In the light of technologic advances and the development of new imaging planes, the feasibility of two-dimensional echocardiographic visualization of coronary artery anatomy was reevaluated in the adult. Thirty-five subjects were studied using an ultrasonograph equipped with a 3.5 and 5.0 MHz annular array transducer, digital processing and cine loop review. There were 18 normal subjects and 17 patients with heart disease, including 9 patients with valvular, 5 patients with coronary, 2 patients with congenital and 1 patient with cardiomyopathic disease. The mean age was 47 ± 18 years (range 17 to 79). Modifications of standard parasternal and apical views permitted high quality images of portions of each of the major epicardial vessels adequate for assessment of luminal diameter.

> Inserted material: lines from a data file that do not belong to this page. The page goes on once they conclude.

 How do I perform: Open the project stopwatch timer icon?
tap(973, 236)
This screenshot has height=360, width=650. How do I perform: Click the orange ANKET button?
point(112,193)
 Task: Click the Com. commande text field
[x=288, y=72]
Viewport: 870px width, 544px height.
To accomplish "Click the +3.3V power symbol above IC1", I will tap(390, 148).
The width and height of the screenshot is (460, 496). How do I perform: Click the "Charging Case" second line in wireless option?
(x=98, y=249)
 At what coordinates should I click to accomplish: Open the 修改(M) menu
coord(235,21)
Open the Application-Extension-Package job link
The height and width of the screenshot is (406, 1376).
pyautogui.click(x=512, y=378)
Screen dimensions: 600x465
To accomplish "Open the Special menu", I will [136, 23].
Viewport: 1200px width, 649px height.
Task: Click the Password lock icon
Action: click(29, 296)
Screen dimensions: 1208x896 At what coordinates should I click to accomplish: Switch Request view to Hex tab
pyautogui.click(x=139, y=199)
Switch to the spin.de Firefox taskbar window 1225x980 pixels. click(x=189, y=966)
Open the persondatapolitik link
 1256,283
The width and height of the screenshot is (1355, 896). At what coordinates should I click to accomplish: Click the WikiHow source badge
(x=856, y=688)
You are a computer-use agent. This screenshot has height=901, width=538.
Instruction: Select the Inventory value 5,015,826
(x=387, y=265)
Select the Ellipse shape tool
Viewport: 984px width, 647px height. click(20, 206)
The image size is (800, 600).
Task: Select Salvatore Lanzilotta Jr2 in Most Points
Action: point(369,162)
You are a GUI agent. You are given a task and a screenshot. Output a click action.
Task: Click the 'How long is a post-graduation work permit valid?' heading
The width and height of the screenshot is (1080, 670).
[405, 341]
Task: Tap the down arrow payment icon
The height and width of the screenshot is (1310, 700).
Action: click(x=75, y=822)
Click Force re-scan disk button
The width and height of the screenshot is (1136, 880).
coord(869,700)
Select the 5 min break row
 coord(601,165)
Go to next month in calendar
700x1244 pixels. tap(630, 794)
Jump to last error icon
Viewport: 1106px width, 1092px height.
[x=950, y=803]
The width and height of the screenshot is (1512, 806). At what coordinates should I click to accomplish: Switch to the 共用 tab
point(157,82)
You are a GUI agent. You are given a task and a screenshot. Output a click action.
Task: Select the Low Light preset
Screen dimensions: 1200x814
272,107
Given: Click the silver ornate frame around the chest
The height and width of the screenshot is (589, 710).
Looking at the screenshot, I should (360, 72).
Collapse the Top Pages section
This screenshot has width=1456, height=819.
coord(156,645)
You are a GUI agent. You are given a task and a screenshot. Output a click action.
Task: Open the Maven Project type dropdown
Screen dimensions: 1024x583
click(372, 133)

The left main coronary artery was seen in 30 (86%) of the 35 subjects and its bifurcation was seen in 15. The left anterior descending coronary artery was seen in 30 subjects (mean length 3.9 ± 2.3 cm, maximal length 7.5), the left circumflex artery in 11 (1.1 ± 1.0, maximal 3.0) and the right coronary artery in 32 (5.6 ± 2.6, maximal 12). Proximal and mid portions of the left anterior descending artery were seen in 23 and 11 subjects, respectively. The average proximal length visualized was 4.2 cm, and the average luminal diameter visualized was 4.9 mm. The average length of the mid left anterior descending coronary artery seen was 1.9 cm and the average luminal diameter seen was 4.6 mm. The proximal right coronary artery was seen in 17 subjects (average visualized length 2.7 cm and average diameter 3.1 mm). Portions of the mid right coronary artery were seen in 24 subjects (average length 3.6 cm and average diameter 3.1 mm). An average of 2.9 cm of the distal right coronary artery was seen in 18 subjects (average diameter 2.7 mm). Septal or diagonal branches were seen in 11 (31%) of the 35 subjects, a marginal branch in 1, the coronary sinus in all and smaller veins in 3. Coronary artery lesions were correctly identified in four of five subjects (two in the left anterior descending, one in the left main and one in the right coronary artery), but these were obscured in one subject by a calcified aortic valve.
Improved instrumentation combined with new imaging techniques permits extensive visualization of the adult coronary vasculature. The clinical utility of this technique for the noninvasive evaluation of coronary artery disease remains to be determined.
- Received July 6, 1987.
- Revision received September 23, 1987.
- Accepted October 7, 1987.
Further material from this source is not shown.